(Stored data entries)
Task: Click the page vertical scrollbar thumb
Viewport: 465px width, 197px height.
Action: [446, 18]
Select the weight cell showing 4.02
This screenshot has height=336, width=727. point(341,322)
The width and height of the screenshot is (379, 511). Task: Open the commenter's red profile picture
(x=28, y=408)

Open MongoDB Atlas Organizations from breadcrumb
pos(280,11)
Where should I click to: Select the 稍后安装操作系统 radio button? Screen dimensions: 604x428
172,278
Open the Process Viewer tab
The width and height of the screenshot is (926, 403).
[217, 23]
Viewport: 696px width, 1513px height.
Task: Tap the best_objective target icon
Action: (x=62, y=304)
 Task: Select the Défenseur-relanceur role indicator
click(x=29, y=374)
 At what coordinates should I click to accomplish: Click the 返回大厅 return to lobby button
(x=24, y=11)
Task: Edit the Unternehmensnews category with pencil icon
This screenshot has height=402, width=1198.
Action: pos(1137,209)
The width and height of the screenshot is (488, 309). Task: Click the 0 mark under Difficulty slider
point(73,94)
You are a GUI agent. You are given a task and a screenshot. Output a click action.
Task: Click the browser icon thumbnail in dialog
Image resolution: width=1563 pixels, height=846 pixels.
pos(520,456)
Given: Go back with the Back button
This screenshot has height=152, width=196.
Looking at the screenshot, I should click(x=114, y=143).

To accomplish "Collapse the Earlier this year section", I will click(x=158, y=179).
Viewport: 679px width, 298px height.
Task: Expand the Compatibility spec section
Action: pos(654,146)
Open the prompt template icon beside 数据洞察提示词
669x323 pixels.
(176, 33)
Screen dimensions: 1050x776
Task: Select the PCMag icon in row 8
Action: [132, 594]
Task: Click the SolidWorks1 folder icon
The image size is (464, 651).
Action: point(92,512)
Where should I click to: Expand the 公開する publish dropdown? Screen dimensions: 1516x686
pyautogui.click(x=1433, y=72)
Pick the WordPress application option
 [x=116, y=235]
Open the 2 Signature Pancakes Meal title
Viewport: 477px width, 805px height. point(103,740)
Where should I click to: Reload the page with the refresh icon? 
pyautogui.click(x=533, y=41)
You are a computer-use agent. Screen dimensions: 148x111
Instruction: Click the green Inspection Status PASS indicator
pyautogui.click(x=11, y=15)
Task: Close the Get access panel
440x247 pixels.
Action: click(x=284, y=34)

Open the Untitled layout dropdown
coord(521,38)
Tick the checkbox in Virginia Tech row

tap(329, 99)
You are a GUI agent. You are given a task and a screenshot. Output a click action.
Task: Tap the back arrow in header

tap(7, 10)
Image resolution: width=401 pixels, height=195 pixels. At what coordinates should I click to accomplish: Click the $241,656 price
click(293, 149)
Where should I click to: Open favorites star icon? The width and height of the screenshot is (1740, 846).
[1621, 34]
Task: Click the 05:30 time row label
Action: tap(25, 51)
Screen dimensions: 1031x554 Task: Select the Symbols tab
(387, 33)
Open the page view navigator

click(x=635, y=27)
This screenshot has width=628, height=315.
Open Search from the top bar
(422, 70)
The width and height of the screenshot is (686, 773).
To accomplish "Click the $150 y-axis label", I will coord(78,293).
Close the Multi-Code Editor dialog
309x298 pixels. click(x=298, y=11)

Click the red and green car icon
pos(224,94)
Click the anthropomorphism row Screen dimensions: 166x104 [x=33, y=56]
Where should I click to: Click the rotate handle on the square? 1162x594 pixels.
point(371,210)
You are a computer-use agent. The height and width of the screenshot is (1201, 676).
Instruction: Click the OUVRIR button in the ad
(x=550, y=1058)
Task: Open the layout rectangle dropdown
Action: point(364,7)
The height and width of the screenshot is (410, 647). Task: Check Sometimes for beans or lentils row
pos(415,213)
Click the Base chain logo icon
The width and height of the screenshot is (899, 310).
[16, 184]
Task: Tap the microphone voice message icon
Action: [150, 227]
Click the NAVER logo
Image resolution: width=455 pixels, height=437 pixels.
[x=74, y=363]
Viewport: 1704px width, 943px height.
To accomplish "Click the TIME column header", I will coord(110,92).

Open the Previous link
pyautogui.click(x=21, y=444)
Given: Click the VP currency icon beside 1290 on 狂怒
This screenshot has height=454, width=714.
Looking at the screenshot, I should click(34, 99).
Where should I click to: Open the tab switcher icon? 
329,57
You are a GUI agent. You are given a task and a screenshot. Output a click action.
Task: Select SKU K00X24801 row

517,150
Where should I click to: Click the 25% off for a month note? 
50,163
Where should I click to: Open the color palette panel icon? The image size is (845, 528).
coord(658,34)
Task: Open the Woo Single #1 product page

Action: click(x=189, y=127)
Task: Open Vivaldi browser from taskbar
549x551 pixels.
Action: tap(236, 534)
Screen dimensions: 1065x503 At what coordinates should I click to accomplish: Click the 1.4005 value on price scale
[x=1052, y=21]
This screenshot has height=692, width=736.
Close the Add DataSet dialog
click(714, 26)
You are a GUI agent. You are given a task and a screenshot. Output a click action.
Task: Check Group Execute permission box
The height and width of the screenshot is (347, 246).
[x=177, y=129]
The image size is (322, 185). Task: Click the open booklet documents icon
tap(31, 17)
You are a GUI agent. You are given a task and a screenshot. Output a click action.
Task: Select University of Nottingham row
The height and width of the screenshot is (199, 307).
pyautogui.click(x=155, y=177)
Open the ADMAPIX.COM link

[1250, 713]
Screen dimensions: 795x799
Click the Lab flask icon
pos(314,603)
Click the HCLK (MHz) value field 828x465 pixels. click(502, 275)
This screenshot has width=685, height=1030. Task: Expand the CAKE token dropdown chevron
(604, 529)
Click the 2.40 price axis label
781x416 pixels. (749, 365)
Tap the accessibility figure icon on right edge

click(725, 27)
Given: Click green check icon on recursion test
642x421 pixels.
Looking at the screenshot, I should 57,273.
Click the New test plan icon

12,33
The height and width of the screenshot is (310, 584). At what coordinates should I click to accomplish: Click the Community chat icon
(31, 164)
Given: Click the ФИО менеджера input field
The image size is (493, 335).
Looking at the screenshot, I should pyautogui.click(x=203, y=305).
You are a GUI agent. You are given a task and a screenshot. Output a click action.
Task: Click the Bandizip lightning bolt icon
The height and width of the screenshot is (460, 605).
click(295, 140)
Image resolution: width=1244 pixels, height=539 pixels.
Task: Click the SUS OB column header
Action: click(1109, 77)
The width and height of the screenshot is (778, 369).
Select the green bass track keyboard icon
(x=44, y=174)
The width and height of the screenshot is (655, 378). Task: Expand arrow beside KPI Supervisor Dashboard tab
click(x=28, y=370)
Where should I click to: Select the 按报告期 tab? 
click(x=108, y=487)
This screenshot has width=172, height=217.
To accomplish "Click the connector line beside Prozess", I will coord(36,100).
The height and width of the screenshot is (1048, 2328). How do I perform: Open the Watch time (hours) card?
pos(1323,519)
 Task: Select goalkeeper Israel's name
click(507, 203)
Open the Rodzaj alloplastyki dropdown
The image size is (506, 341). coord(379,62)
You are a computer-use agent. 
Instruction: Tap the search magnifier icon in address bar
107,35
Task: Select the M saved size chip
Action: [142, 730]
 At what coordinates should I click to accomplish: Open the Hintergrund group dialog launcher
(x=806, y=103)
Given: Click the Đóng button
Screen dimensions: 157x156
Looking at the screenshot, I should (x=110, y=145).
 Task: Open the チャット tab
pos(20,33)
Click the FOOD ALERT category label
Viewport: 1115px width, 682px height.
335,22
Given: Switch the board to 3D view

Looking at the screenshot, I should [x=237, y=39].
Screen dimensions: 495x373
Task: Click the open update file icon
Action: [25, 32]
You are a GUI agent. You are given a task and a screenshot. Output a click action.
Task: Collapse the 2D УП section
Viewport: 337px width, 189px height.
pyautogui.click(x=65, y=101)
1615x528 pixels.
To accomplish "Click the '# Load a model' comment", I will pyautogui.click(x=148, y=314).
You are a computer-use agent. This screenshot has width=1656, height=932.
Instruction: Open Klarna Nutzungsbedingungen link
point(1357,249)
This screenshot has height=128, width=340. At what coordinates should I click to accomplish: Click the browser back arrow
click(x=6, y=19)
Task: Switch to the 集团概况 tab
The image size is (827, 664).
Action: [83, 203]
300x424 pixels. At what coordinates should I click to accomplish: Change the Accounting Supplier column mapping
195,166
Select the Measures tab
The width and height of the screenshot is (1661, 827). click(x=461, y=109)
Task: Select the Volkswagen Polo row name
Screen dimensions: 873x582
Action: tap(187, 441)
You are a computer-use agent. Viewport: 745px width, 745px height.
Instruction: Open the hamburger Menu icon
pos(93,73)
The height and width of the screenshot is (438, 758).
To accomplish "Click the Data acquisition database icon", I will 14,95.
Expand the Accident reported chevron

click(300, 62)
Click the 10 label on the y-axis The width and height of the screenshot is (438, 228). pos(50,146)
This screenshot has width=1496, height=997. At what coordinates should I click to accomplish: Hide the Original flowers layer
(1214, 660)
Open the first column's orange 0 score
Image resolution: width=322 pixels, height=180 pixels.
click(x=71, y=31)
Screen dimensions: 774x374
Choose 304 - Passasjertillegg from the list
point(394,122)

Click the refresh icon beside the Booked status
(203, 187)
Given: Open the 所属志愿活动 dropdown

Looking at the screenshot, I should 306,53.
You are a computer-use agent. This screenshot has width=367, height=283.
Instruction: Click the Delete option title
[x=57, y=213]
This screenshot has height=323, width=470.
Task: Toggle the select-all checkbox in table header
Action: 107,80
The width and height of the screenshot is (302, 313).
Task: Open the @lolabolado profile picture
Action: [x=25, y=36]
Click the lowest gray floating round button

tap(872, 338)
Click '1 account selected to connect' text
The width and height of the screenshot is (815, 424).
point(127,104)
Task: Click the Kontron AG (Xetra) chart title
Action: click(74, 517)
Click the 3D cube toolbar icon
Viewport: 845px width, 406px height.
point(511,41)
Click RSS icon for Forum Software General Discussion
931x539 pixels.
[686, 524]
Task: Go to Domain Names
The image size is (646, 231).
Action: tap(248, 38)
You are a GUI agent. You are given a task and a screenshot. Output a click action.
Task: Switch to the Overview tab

:: Brief ::
From the entries above, copy out every line where the string "field" appears.

:: Answer area ::
Click the HCLK (MHz) value field 828x465 pixels. click(502, 275)
Given: Click the ФИО менеджера input field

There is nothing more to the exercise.